That expansion now appears to have run into a weaker demand cycle and tougher economics for premium electric bicycle components. Porsche-branded e-bikes are expected to remain on sale through partner-built models, but the company is ending its in-house push to produce and market its own drive systems. For the bicycle industry, the decision raises questions over long-term support for Fazua-equipped bikes supplied to third-party manufacturers, although service and spare-parts arrangements are expected to remain a key issue for dealers and customers.
The e-bike closure is only one element of a broader portfolio clean-up. Cellforce Group, based in Kirchentellinsfurt, is being discontinued after Porsche concluded that its battery-cell development operation no longer had a sufficiently viable long-term perspective within a technology-open powertrain strategy. Around 50 employees are affected there. Cetitec, based in Pforzheim, developed specialised data-communication software for Porsche and the Volkswagen Group; around 60 employees in Germany and 30 in Croatia are affected as development priorities shift.

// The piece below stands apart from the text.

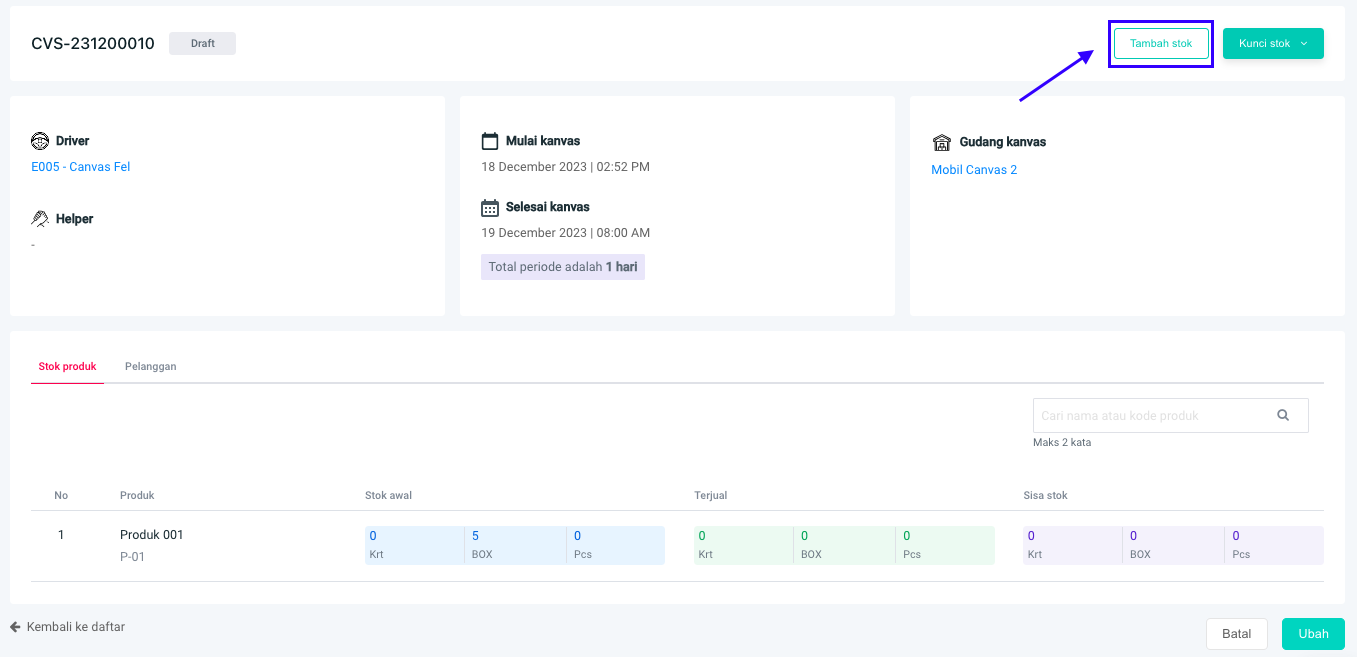Image resolution: width=1357 pixels, height=657 pixels.
Task: Open the Mobil Canvas 2 warehouse link
Action: pyautogui.click(x=974, y=170)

The restructuring comes after Porsche’s first-quarter operating profit fell to €595 million from €762 million a year earlier, while sales revenue declined 5.2 per cent to €8.4 billion. Deliveries dropped 14.7 per cent to 60,991 vehicles, with China including Hong Kong down 20.6 per cent and North America excluding Mexico down 11.4 per cent. Porsche’s operating return on sales stood at 7.1 per cent, compared with 8.6 per cent a year earlier, though the company said the result remained within its full-year expectations.
The company’s model mix shows why management is tightening its focus. The Cayenne remained Porsche’s largest delivery line at 19,183 units in the first quarter, while the 911 rose 21.9 per cent to 13,889 units, underlining the continuing strength of the brand’s high-margin core. By contrast, Macan deliveries fell 22.7 per cent, Taycan deliveries slipped 18.6 per cent, and the 718 Boxster and Cayman line dropped sharply as the series is phased out. Battery-electric vehicles accounted for 19.8 per cent of automotive deliveries, down from 25.9 per cent a year earlier.
Porsche is also trimming non-core holdings. Last month, it agreed to sell its 45 per cent stake in Bugatti Rimac and its 20.6 per cent holding in Rimac Group to a consortium led by HOF Capital, with completion subject to regulatory approvals. The divestment, alongside the e-bike, battery and software closures, points to a narrower capital-allocation strategy under Leiters, who took charge at a time of weaker luxury demand in China, volatile trade policy and slower-than-expected electric vehicle adoption.